> **Aufgabe**:
Schreiben Sie den folgenden Text über den Rückweg von der Aussichtspiazza zum Hafen vollständig und unverändert ab.

> **Übungstext**:
⁂
Irgendwann finden wir tatsächlich den Aufgang. Er führt zu einer hoch gelegenen kleinen Aussichtspiazza. Gestern sind wir hier von oben gekommen und haben drei sehr junge Jugendliche aufgescheucht. Zwei davon huschten schnell in die Unsichtbarkeit. Vielleicht hatten sie gekifft. Als wir uns nach einem langen Blick übers Meer wieder abwandten, pfiff der allein zurückgebliebene Junge. Ob es den anderen beiden galt? Sie sind weg! – ?
Nach langem Stapfen, merken wir, dass ein Gewitter aufzieht. Wir verabschieden uns von den Badehäuschen, die wir nun doch nicht zu sehen bekommen und treten den Rückweg an. Inzwischen stolpern nicht mehr nur ab und zu einzelne Wörtergebilde aus uns. Manchmal sind es schon mehrere Sätze hintereinander. Gedanken, Erinnerungen, Fragen, Antwortversuche.
Wieder am Hafen angekommen, sehen wir, wie gerade zwei auf einfache Art fein gemachte Männer einen Bogen aus hellblauen Kunstblumen über eine Madonnenfigur auf das kleine Steuerstandhäuschen eines Fischerbootes montieren. Menschen nähern sich zögernd. Einige klettern zwischen die Fischernetzhaufen, die am Pier liegen, um das Boot mit der Figur fotografieren zu können. Hinten, am gegenüber liegenden Pier sitzt ein Paar. Beide rauchen. Ob sie sich dafür interessieren, was jetzt hier offensichtlich gleich kommt? Oder sind sie einfach nur aneinander interessiert? Eine Plane wird bereitgelegt. Sie soll wohl die Madonna mit den Blumen schützen, wenn es anfängt zu regnen. Und es scheint bald soweit zu sein.
⁂
> **Vorliegendes Material**:
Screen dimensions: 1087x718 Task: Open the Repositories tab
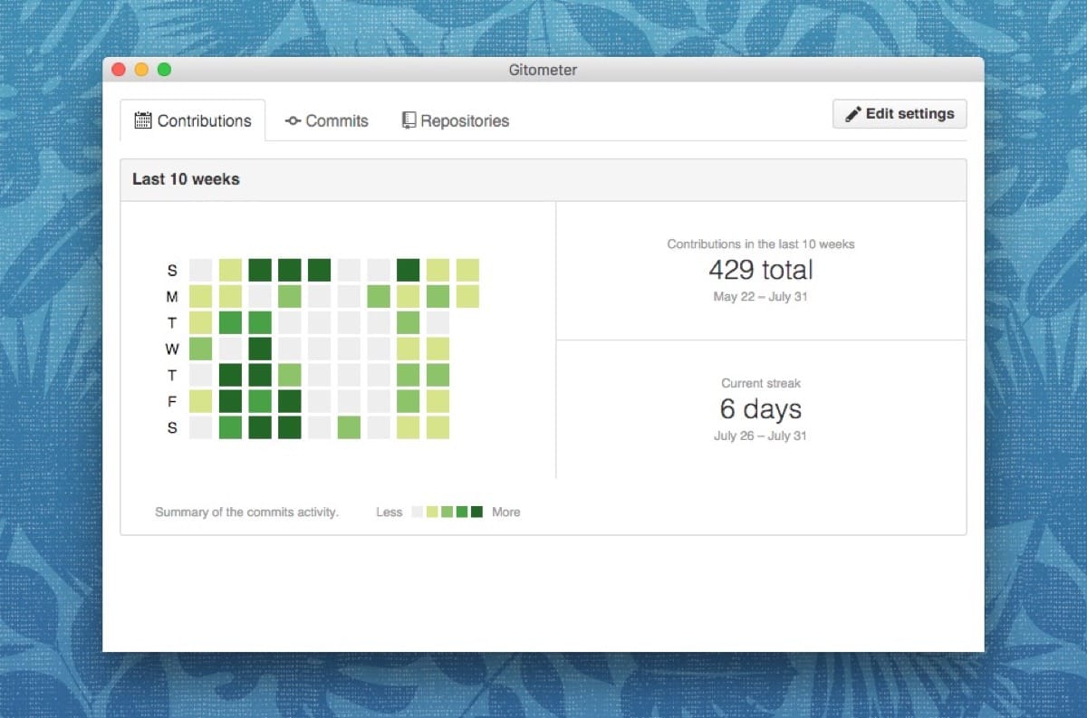coord(464,120)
⁂
> **Lösung**:
Irgendwann finden wir tatsächlich den Aufgang. Er führt zu einer hoch gelegenen kleinen Aussichtspiazza. Gestern sind wir hier von oben gekommen und haben drei sehr junge Jugendliche aufgescheucht. Zwei davon huschten schnell in die Unsichtbarkeit. Vielleicht hatten sie gekifft. Als wir uns nach einem langen Blick übers Meer wieder abwandten, pfiff der allein zurückgebliebene Junge. Ob es den anderen beiden galt? Sie sind weg! – ?
Nach langem Stapfen, merken wir, dass ein Gewitter aufzieht. Wir verabschieden uns von den Badehäuschen, die wir nun doch nicht zu sehen bekommen und treten den Rückweg an. Inzwischen stolpern nicht mehr nur ab und zu einzelne Wörtergebilde aus uns. Manchmal sind es schon mehrere Sätze hintereinander. Gedanken, Erinnerungen, Fragen, Antwortversuche.
Wieder am Hafen angekommen, sehen wir, wie gerade zwei auf einfache Art fein gemachte Männer einen Bogen aus hellblauen Kunstblumen über eine Madonnenfigur auf das kleine Steuerstandhäuschen eines Fischerbootes montieren. Menschen nähern sich zögernd. Einige klettern zwischen die Fischernetzhaufen, die am Pier liegen, um das Boot mit der Figur fotografieren zu können. Hinten, am gegenüber liegenden Pier sitzt ein Paar. Beide rauchen. Ob sie sich dafür interessieren, was jetzt hier offensichtlich gleich kommt? Oder sind sie einfach nur aneinander interessiert? Eine Plane wird bereitgelegt. Sie soll wohl die Madonna mit den Blumen schützen, wenn es anfängt zu regnen. Und es scheint bald soweit zu sein.